125. Memorandum for the Record1


  • Summary of Dean Acheson’s Proposal2
We should make available such forces as we can muster and are needed in the next emergency months.
We should immediately set about a study in which the brightest and ablest civilians and military in the Government take part.
This study should consist of: [Page 379]
  • —An examination of what has happened over the last year in Vietnam, including, of course, the Tet offensive and its aftermath.
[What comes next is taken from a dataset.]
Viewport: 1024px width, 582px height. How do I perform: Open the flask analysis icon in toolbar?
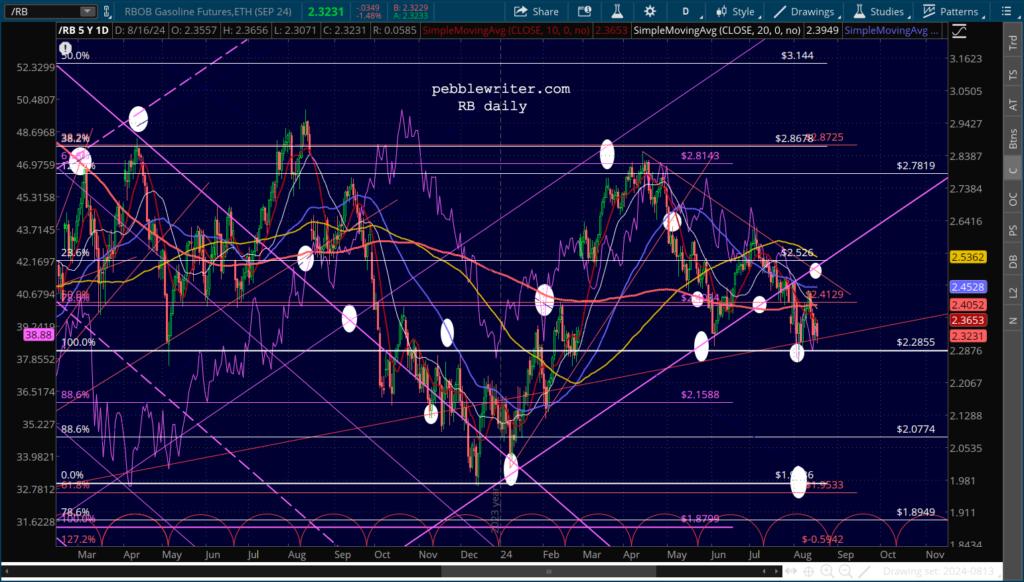point(617,12)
This should be a careful, factual effort.
  • —We should then examine, looking ahead over the future, what we can expect from the government of Vietnam and its military forces in undertaking its share of the allied studies: staying together; improving its quality and energy of government; improving its military importance.
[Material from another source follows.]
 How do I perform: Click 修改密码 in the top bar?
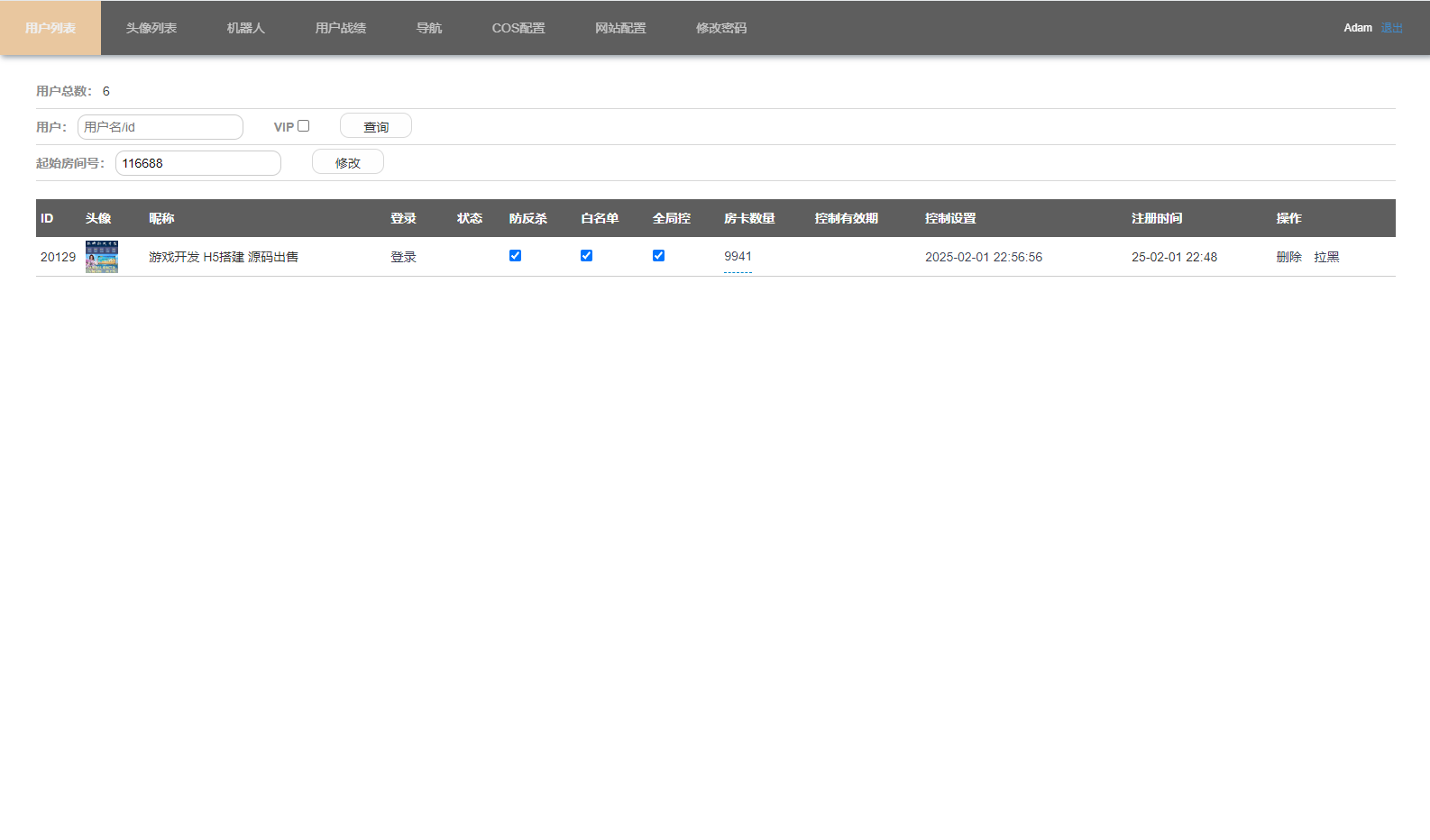(x=721, y=28)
  • —We should then analyze how we can deal with North Vietnam and its military forces. We should look backward at what we have done, our successes and failures. What could we do?
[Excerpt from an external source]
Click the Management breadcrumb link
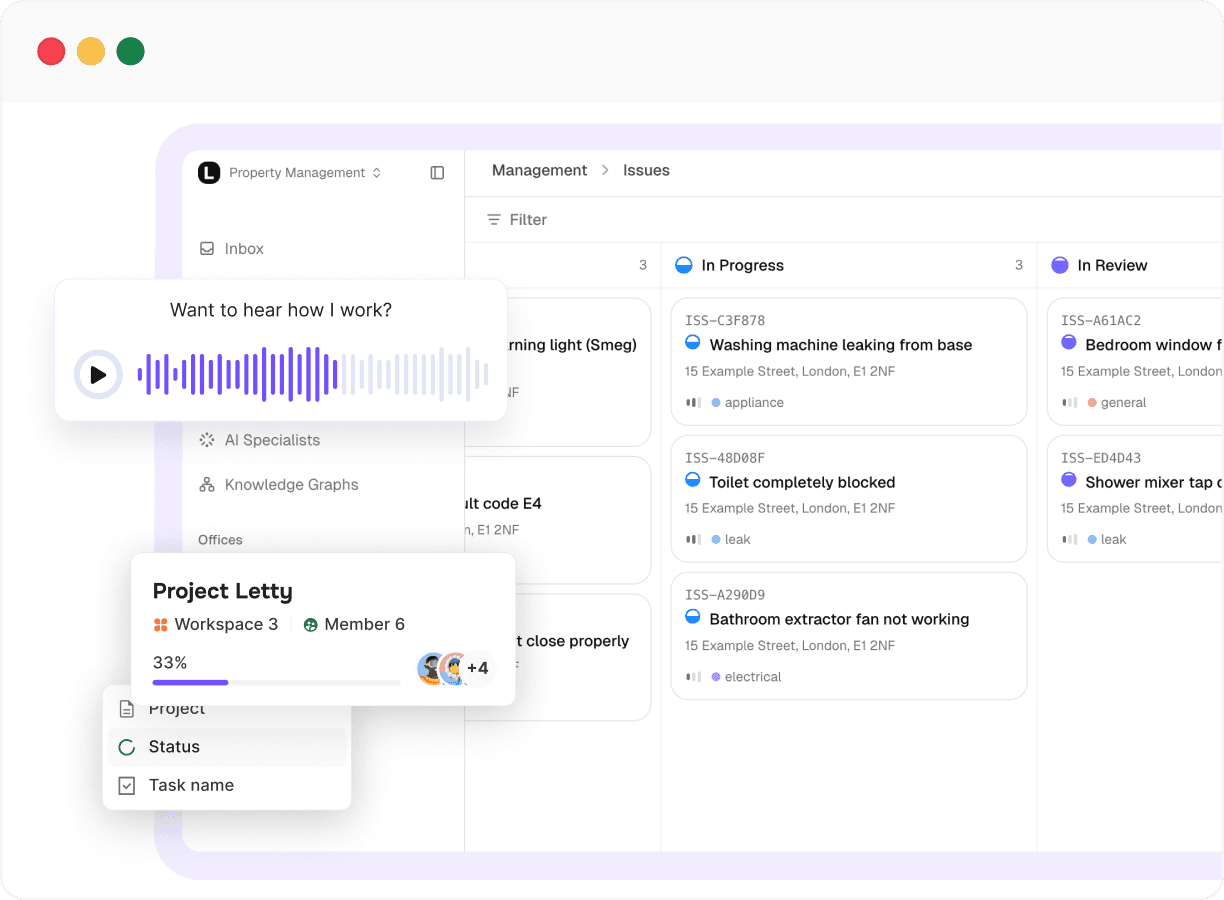The image size is (1224, 900). [539, 171]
  • —On the basis of an assessment of the past, the GVN possibilities and the possibilities of coping with the North Vietnamese, we should then launch ourselves on a path looking towards progressive disengagement over whatever period of time we judge appropriate.
  1. Source: Johnson Library, National Security File, NSC History of the March 31st Speech, Vol. 4, Tabs N–Z and AA–KK. Confidential. In an attached covering note transmitting the memorandum to the President, March 14, 7:50 p.m., Rostow wrote: “Here is how I summarized Dean Acheson’s proposal, after his exposition at lunch today.” The notation “ps” on the covering note indicates that the President saw the memorandum; the President also wrote: “Walt—Call me—L.”
  2. The President lunched with Acheson that day from 2:04 to 3:09 p.m. (Ibid., President’s Daily Diary) They discussed the results of Acheson’s inquiry on Vietnam, for which the President had granted Acheson, despite his unofficial status, government-wide access. The former Secretary of State concluded that the public would never support the large augmentation as requested, and thus the war had to be brought to a conclusion as soon as feasible. He suggested that the President organize a group to assess Vietnam policy. In response to Johnson’s comment that the military remained optimistic, Acheson replied, “Mr. President, you are being led down the garden path.” See Douglas Brinkley, Dean Acheson: The Cold War Years, 1953–1971 (New Haven: Yale University Press, 1992), pp. 256–259.